A unit test is a focused test that verifies a single function or small piece of code works correctly in isolation. In smart contract development, unit tests form the foundation of a comprehensive testing strategy, catching bugs early and providing confidence that individual components behave as expected before integration.

Unit Tests in Smart Contract Development

Smart contract unit tests typically follow a pattern: set up initial state, execute a function, and verify the results match expectations. Unlike integration tests that verify how components work together, unit tests isolate individual functions to ensure their logic is correct.

In Foundry, unit tests are straightforward to write:

1function test_Deposit() public {
2    // Setup
3    uint256 depositAmount = 1 ether;
4    
5    // Execute
6    vault.deposit{value: depositAmount}();
7    
8    // Verify
9    assertEq(vault.balanceOf(address(this)), depositAmount);
10    assertEq(address(vault).balance, depositAmount);
11}

The naming convention test_ prefix tells Foundry this is a test function. Clear names like test_Deposit communicate what's being tested.

Why Unit Tests Matter for Security

Unit tests serve multiple security purposes beyond basic functionality verification:

Documentation: Well-written unit tests document expected behavior. When auditors review code, they examine tests to understand how functions should work. Missing tests for critical functionality is a red flag.

Regression prevention: After fixing a vulnerability, a unit test ensures the bug doesn't reappear. This proof of concept becomes a permanent safeguard.
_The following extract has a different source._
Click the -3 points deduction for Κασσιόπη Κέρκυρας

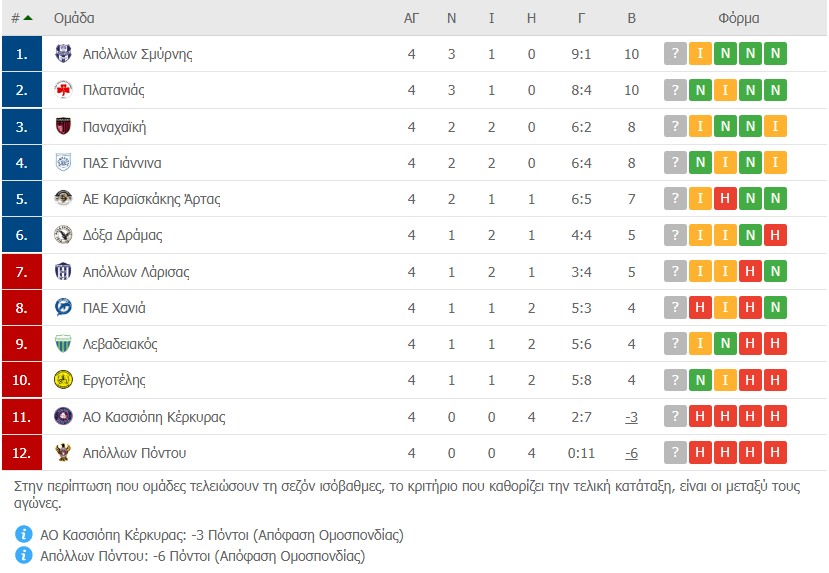631,417
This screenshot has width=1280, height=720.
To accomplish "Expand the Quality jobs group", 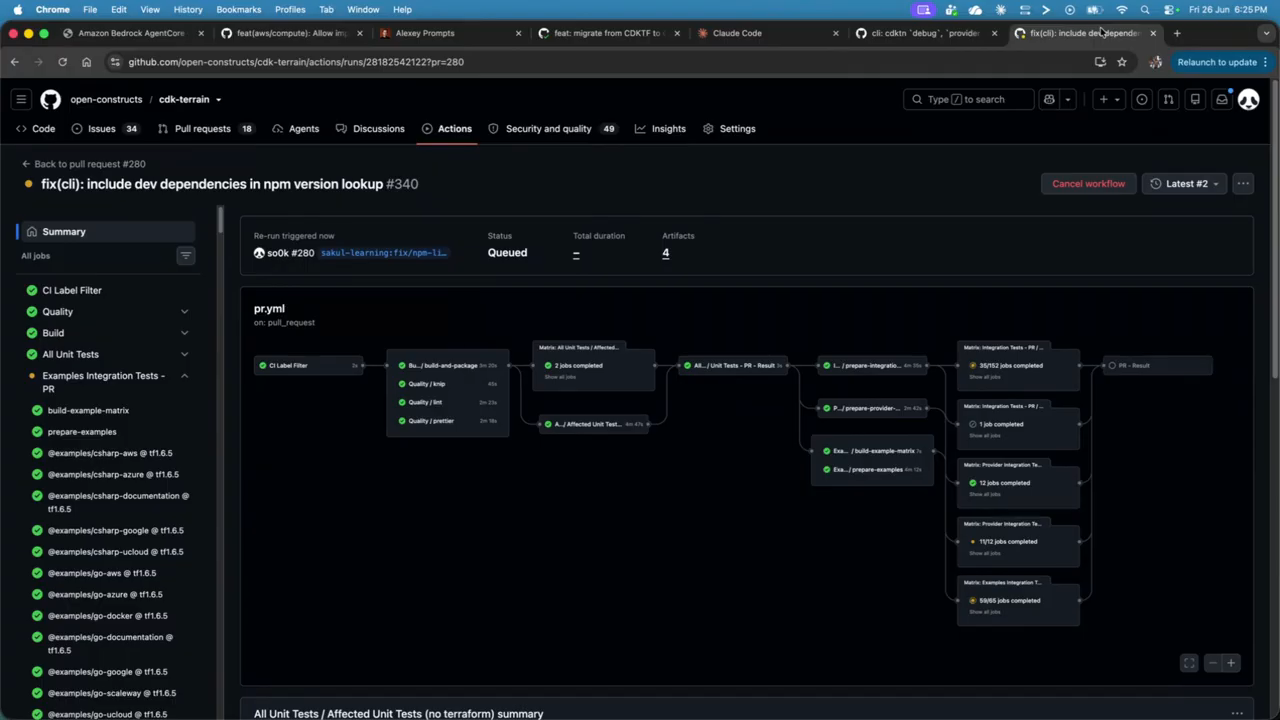I will click(184, 312).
Edge case coverage: Unit tests explicitly verify edge cases like zero values, maximum amounts, and boundary conditions. These tests catch issues that casual manual testing often misses.

Refactoring confidence: When optimizing or refactoring code, unit tests verify that behavior hasn't changed unexpectedly. This is particularly important for gas optimizations that might inadvertently alter logic.

Unit Tests vs Other Testing Types

Understanding how unit tests fit into a broader testing strategy helps teams allocate testing effort effectively:

Unit tests verify individual functions work correctly with specific inputs. They're fast, easy to write, and provide immediate feedback during development.

Fuzz tests extend unit testing by generating random inputs, exploring behavior across many scenarios rather than just the ones developers anticipate.

Invariant tests verify system-wide properties hold regardless of operation sequences. They catch issues that emerge from complex state interactions.

Integration tests verify components work together correctly, catching interface mismatches and interaction bugs that unit tests miss.

A comprehensive test suite includes all these types. Unit tests form the base, providing fast feedback and documenting expected behavior. Higher-level tests build on this foundation to verify system correctness.

Best Practices for Unit Testing

Test one thing per test: Each unit test should verify a single behavior. Multiple assertions are fine if they all relate to the same behavior, but testing multiple scenarios in one function makes failures harder to diagnose.

Use descriptive names: Test names should describe what's being tested and the expected outcome. test_Withdraw_RevertsWhenBalanceInsufficient is better than test_Withdraw2.

Test both success and failure paths: Don't just test that functions work correctly—test that they fail correctly when given invalid inputs.

1function test_Withdraw_RevertsWhenBalanceZero() public {
2    vm.expectRevert("Insufficient balance");
3    vault.withdraw(1 ether);
4}

Isolate external dependencies: Unit tests should mock or stub external contract calls to focus on the function being tested. Foundry's vm.mockCall() enables this isolation.

Maintain test independence: Each test should set up its own state and not depend on other tests having run first. This prevents mysterious failures when test order changes.

Unit Testing and Code Coverage

Test coverage tools measure what percentage of code is executed by tests. High unit test coverage indicates thorough testing but doesn't guarantee security—a function can be covered without testing all its edge cases or failure modes.

Aim for high coverage as a baseline, but focus on meaningful tests rather than coverage numbers. A 90% coverage metric means little if the tests don't verify correct behavior.

Unit Tests in Security Audits

Security auditors examine a project's unit tests to understand intended behavior and assess testing thoroughness. Sparse tests suggest undiscovered bugs; comprehensive tests suggest a mature development process.

During audits, auditors often write their own unit tests to explore functionality and verify hypotheses about potential vulnerabilities. These tests frequently become proofs of concept for reported findings.

For project teams, maintaining robust unit tests before an audit improves audit efficiency. Auditors spend less time understanding basic functionality and more time hunting for deep vulnerabilities.